21 juli 2010
Honfleur, Normandië. Na 5 uurtjes rijden ben je er. Een schilderachtig Frans stadje. Rechtstreeks uit het allermooiste plaatsjesboek.
Een schattig haventje, oude scheve huisjes, smalle steegjes en een lekker zonnetje. Erg Frans en erg romantisch. In een zijsteegje strijken we neer bij een rustig restaurantje. Ik zucht diep. Ik ben verliefd. Op hem. Op Honfleur. Op Frankrijk. Op wie of wat? Wat maakt het uit? Geen zin in moeilijke vragen.
Daarom bestel ik het enige gerecht op de kaart wat ik niet ken, zonder te vragen wat het is. Tripes à la mode Caen. Even later komt le garçon met een prachtig opgemaakt bord met zalm, aardappelpuree en een enkele haricot verts en zet het bord voor mijn vriend. Daarna komt hij met een pannetje en zet dat voor mijn neus. Wat zou er in zitten?
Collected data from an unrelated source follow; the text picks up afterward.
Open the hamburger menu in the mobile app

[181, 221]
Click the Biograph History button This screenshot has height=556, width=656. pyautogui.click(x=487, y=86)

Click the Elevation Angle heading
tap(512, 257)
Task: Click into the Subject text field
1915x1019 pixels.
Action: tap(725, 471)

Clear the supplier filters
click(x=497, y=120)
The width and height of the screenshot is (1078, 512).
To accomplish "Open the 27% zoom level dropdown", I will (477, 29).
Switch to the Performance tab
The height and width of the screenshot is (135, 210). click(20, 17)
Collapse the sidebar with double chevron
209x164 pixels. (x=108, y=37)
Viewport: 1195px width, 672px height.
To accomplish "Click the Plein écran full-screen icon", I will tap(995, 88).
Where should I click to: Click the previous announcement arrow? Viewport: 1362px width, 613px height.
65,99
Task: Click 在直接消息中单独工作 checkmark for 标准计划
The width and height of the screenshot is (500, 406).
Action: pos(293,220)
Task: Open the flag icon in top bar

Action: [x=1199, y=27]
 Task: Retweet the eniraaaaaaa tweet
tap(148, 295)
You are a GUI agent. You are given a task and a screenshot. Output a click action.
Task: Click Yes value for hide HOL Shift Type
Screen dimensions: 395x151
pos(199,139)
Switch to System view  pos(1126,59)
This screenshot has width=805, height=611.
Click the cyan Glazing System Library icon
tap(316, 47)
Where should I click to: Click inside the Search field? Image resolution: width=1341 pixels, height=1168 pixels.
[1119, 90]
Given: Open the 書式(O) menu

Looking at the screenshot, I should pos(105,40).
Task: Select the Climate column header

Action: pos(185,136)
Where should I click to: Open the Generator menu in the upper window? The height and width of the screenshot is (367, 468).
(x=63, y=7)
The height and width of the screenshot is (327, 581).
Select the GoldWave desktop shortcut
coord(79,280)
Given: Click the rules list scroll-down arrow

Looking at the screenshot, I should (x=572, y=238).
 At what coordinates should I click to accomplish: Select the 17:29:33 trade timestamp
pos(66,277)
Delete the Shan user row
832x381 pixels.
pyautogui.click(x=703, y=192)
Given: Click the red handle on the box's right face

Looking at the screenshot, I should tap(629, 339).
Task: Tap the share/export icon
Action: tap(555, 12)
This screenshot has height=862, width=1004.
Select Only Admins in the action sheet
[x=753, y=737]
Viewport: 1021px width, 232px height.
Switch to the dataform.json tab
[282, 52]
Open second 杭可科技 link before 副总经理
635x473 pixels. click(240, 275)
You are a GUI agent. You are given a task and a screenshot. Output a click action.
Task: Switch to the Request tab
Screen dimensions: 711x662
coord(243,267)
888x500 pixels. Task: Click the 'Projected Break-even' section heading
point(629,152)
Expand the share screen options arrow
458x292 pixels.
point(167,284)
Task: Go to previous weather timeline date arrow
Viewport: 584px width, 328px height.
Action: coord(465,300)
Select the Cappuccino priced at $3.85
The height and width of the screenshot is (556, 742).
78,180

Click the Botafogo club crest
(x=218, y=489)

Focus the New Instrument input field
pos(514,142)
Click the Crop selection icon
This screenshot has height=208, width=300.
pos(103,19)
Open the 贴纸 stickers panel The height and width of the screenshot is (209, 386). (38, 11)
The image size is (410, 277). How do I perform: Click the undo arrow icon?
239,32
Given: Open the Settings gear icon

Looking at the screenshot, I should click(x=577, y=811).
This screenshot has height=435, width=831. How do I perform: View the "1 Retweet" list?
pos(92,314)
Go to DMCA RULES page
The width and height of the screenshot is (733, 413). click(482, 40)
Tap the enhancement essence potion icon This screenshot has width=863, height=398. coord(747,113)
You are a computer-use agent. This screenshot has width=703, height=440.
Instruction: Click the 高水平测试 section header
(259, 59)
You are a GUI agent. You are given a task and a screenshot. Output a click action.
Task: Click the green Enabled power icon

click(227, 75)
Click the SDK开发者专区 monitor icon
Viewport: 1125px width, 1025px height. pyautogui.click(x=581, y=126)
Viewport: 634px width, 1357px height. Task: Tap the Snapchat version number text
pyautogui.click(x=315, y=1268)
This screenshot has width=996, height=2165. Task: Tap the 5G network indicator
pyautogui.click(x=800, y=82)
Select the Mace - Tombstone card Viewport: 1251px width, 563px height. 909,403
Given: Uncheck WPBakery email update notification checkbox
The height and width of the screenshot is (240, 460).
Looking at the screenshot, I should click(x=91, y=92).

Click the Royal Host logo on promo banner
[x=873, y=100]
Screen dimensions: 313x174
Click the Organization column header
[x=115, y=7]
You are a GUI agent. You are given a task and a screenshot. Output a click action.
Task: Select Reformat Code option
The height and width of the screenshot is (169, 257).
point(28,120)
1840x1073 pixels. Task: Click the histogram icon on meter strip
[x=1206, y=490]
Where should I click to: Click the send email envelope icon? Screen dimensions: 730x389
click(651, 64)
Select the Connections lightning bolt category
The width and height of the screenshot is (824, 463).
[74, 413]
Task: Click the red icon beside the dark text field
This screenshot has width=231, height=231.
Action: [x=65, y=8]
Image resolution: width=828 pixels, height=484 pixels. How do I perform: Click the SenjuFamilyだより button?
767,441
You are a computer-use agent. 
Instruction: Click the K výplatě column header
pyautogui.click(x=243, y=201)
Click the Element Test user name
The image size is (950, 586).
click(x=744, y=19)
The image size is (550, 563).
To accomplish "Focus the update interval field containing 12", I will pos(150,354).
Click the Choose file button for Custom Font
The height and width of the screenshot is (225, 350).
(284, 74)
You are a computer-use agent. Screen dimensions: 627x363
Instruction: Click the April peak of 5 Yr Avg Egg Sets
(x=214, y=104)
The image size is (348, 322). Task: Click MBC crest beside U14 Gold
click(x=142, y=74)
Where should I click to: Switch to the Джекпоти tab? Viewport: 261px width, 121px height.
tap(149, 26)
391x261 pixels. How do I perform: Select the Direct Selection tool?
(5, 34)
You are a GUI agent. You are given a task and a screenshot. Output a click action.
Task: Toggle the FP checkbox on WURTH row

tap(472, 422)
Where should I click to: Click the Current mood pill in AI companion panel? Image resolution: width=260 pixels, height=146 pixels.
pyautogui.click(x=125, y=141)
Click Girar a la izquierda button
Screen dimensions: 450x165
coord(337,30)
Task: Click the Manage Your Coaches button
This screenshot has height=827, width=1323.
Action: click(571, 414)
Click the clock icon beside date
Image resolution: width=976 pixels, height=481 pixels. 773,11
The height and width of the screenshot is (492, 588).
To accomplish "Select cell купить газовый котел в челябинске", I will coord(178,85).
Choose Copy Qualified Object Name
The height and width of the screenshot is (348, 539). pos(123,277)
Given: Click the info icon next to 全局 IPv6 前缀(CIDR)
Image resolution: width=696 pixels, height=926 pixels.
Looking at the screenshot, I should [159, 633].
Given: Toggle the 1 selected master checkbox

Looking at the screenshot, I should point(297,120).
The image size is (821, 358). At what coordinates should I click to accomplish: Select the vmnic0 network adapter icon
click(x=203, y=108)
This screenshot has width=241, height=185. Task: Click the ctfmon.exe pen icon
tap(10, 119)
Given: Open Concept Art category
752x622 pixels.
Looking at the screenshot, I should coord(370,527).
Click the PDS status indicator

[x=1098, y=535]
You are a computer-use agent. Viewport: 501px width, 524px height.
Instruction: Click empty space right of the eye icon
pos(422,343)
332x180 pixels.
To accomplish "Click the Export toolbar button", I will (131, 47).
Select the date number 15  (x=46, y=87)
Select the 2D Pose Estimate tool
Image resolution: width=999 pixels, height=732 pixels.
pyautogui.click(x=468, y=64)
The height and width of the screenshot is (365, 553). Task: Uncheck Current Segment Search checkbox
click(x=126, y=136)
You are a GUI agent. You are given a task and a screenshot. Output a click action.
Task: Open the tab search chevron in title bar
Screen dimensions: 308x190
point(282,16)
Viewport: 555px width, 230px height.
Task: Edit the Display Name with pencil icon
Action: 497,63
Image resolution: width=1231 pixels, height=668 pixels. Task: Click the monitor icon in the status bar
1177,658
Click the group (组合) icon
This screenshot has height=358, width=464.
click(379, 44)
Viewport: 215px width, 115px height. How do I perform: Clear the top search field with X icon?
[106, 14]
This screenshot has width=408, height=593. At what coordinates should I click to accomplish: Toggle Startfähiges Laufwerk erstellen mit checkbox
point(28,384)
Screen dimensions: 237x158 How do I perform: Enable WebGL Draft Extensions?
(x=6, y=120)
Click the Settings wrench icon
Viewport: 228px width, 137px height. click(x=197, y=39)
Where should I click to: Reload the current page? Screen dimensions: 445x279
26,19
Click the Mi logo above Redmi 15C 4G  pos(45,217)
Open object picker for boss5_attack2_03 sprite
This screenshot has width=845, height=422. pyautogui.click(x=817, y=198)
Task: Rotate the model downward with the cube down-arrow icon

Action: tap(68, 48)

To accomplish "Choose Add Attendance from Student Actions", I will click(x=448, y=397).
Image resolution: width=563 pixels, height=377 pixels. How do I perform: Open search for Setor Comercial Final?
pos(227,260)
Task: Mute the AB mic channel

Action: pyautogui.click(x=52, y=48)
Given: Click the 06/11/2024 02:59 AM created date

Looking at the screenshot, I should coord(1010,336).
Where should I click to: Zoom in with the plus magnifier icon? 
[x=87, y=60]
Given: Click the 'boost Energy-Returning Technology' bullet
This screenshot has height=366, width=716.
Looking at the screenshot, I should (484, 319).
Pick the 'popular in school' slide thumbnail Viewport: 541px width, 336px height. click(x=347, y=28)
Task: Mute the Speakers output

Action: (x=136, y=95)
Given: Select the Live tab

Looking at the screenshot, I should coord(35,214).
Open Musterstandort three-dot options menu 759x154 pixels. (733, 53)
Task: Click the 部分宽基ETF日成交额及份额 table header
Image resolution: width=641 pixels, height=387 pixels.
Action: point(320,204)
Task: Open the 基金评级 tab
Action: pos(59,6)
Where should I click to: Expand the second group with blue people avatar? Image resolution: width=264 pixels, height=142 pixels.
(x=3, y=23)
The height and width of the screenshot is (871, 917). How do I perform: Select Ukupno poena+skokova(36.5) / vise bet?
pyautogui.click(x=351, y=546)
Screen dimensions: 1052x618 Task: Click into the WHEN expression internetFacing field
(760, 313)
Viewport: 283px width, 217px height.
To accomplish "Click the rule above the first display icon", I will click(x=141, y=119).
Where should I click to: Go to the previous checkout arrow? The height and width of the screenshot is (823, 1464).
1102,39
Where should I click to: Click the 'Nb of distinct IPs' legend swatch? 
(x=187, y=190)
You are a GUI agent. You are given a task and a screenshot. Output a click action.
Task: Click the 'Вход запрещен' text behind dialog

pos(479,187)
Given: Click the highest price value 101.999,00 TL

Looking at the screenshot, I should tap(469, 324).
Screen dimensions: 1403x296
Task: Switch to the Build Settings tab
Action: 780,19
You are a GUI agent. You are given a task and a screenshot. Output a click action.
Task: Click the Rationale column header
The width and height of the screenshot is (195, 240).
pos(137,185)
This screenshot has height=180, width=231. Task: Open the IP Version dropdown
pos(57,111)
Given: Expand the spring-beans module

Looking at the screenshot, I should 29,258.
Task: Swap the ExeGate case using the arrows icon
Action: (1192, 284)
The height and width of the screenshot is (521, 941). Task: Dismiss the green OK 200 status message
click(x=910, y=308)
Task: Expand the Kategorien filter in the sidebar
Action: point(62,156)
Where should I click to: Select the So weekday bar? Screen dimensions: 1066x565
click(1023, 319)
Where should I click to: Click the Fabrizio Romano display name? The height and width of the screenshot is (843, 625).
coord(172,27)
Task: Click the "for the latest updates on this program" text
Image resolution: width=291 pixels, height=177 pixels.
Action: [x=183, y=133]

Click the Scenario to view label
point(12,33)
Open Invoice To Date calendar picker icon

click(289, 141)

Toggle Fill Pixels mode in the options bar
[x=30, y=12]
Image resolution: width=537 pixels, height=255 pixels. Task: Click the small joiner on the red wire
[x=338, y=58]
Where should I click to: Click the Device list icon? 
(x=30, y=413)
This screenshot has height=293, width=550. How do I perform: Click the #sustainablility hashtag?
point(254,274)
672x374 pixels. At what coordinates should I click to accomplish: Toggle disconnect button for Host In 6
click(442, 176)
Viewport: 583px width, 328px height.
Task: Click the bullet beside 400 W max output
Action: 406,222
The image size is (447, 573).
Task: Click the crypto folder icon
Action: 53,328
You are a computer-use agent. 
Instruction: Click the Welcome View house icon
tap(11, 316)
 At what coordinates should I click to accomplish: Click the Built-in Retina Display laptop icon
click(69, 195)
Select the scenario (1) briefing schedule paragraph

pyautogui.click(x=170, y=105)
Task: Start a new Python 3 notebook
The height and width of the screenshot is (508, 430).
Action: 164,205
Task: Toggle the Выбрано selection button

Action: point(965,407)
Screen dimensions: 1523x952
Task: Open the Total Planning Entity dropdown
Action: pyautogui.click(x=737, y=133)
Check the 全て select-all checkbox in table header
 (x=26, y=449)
Ik haal de deksel er af. Een prutje van aardappel, wortel en wat ondefinieerbare stukken vlees. Enthousiast prik ik het ondefinieerbare vlees aan mijn vork. Het ziet er vreemd uit. Lichtgekleurd en een beetje rimpelig. Het smaakt naar, ja naar wat? Ook dat is ondefinieerbaar. Maar niet lekker. De stukken groenten en aardappel eet ik op maar het rare vlees vermijd ik toch een beetje. Ik doe de deksel weer op het pannetje en le garçon neemt het weer mee.
Even later komt hij terug met het dessert. Net als Amélie sla ik met de achterkant van mijn lepel op mijn crème brûlée. Ik zucht diep. Ik ben verliefd. Op hem. Op Honfleur. Op Frankrijk.